Two Papers: Their Coverage Diverges More Than Ever

 

For as long as I've lived in Washington, I've had the Washington Post and New York Times delivered every morning. It always was obvious that each had its strong and weak points; over the years, one never seemed clearly superior. But recently, major shifts in the way the Times covers many subjects bolster a strong feeling that the Post has taken a significant lead in quality.

National politics has always been the Post's stock-in-trade. It devotes many pages and many signed columns to this cornerstone of its news and opinion coverage. Both papers, despite having superb reporters covering the White House and environs, have of course devoted far too much attention to the current President. But both have probed and published major exposes of the corruption and malfeasance of this administration. Even the authoritative Bob Woodward, while holding the title of Associate Editor at the Post but not actually on current staff, still produces newsworthy accounts based on direct contact with presidents and their top staff members. 

The Times, however, seems to have fallen off in terms of its full coverage. It has produced some amazing exposes in recent weeks--the President's taxes, for one. Yet when one looked at its front page this morning, Sunday, October 25, the right lead was a story datelined Bethlehem, Pa., about why people there felt the current President had done a fine job with the nation's economy. The reporter apparently spoke to no one who disagreed with this dubious finding. Nor did the story suggest that there might be anyone who differed from this conclusion.

The need for significant improvement in both staff diversity and coverage when addressing gender and race issues was long evident. Now, one can rarely turn to the Times without every other story focused on one or both of these subjects. In the Times's arts coverage, in particular, there rarely seems to be room for anything but these two topics, as important as they are. If we still had satirical magazines, or if satire relating to these sensitive matters were allowed to be published, the Times's total focus on them would be ripe for targeting.

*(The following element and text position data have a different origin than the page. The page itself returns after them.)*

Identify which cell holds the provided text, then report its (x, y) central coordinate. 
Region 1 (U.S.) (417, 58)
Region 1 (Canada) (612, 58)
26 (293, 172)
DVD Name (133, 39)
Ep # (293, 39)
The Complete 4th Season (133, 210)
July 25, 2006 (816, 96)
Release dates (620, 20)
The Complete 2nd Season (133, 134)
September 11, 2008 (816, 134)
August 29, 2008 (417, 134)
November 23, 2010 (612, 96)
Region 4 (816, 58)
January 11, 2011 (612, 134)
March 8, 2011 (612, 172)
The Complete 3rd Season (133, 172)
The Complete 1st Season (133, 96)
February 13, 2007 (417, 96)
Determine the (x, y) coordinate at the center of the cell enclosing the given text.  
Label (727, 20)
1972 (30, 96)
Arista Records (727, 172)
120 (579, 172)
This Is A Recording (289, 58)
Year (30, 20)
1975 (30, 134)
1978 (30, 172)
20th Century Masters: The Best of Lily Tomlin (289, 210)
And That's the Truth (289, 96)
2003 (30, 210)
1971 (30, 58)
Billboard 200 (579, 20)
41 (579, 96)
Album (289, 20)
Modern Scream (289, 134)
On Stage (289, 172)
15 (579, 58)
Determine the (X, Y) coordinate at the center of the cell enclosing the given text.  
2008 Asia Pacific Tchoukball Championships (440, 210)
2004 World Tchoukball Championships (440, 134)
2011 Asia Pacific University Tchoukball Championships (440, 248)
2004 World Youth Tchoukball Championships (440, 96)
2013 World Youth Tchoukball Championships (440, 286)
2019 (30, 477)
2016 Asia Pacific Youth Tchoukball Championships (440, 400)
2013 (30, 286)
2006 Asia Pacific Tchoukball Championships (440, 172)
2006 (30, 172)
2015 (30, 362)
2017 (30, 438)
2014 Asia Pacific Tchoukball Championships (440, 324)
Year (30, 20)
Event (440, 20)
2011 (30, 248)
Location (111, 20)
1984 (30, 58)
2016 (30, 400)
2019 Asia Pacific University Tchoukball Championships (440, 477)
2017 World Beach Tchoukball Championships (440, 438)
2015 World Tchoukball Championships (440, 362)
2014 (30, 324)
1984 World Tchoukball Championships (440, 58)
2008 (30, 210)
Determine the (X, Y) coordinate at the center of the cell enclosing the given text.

In contrast, the Post has had a columnist for the past year or more who addresses issues relating to how women are treated in our society; for much longer, it has had a succession of columnists who focus on problems of race.  News stories that involve these topics receive full coverage. Eugene Robinson is a top-notch writer and has been so recognized for his perceptivity; Monica Hesse strikes me as a fair-minded writer who has identified important areas where women's rights are threatened or unfulfilled, and dealt with them well.